La pole solide à Monza, la victoire nette et la démonstration à Bakou témoignent de ce regain de forme.
Verstappen lui-même apparaît plus à l’aise, comme libéré d’un début de saison frustrant.

Des erreurs qui coûtent cher
Mais la voiture seule n’explique pas tout. Verstappen a aussi manqué de constance.
Accrochages en Espagne, relance mal négociée à Silverstone, départ malchanceux en Autriche…
Chaque incident lui a coûté des points précieux.

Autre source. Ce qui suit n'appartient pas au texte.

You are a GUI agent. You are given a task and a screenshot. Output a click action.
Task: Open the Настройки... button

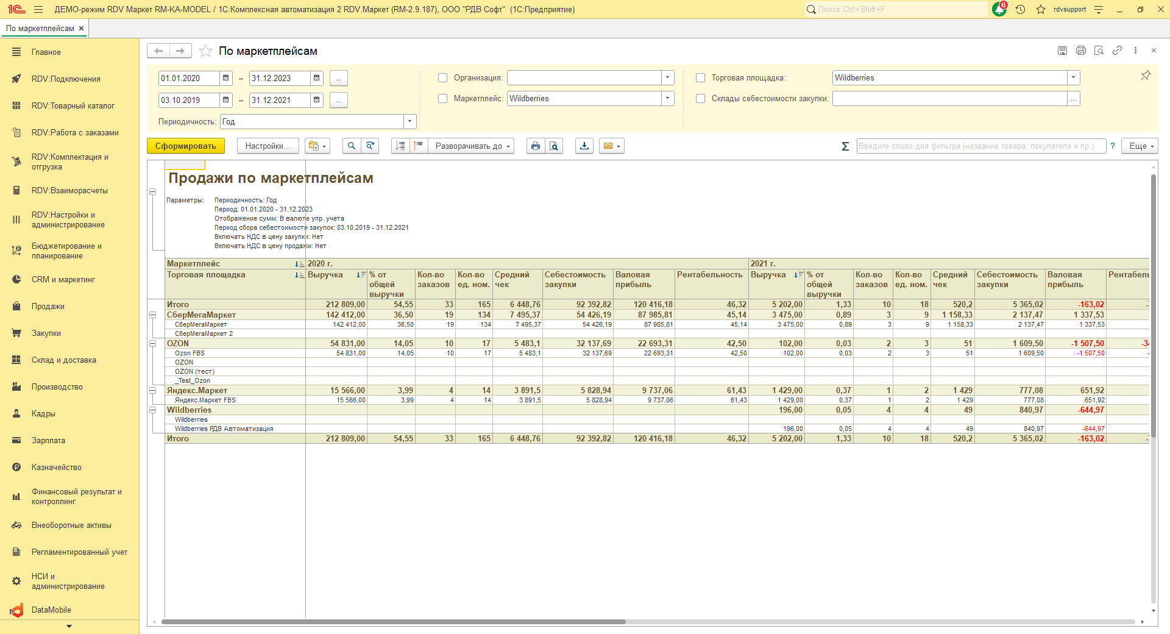[268, 146]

Ces épisodes rappellent qu’en Formule 1, même les champions vacillent, et qu’un seul point laissé en route peut peser lourd à la fin.
McLaren sous pression
Face à lui, McLaren conserve l’une des meilleures monoplaces du plateau. Mais Bakou a révélé quelques fissures : erreurs inhabituelles de Piastri, manque de tranchant de Norris, arrêts aux stands mal maîtrisés.
L’équipe rappelle étrangement Red Bull 2024 : dominante techniquement, mais parfois brouillonne dans la gestion.
Aucun pilote ne s’impose clairement : Piastri reste rapide mais fragile, Norris régulier mais encore trop discret pour viser le titre avec assurance.

Verstappen, arbitre de luxe ?
Il serait prématuré de désigner Verstappen comme favori. Mais il pourrait devenir l’arbitre décisif de cette fin de saison.
Libéré de toute pression directe, il peut s’intercaler entre les deux McLaren et redistribuer les cartes.
Dans un championnat aussi serré, une victoire ou un dépassement opportun peut suffire à faire basculer le destin d’un titre.
Singapour, le test ultime
Le prochain rendez-vous à Singapour s’annonce capital. Circuit exigeant, chaleur accablante, murs impitoyables : chaque erreur coûtera cher.
McLaren devra hausser son niveau pour contenir la menace de Verstappen.
Le scénario est clair : Verstappen rêve encore, McLaren tremble un peu. Et c’est ce frisson d’incertitude qui pourrait faire toute la saveur de cette saison.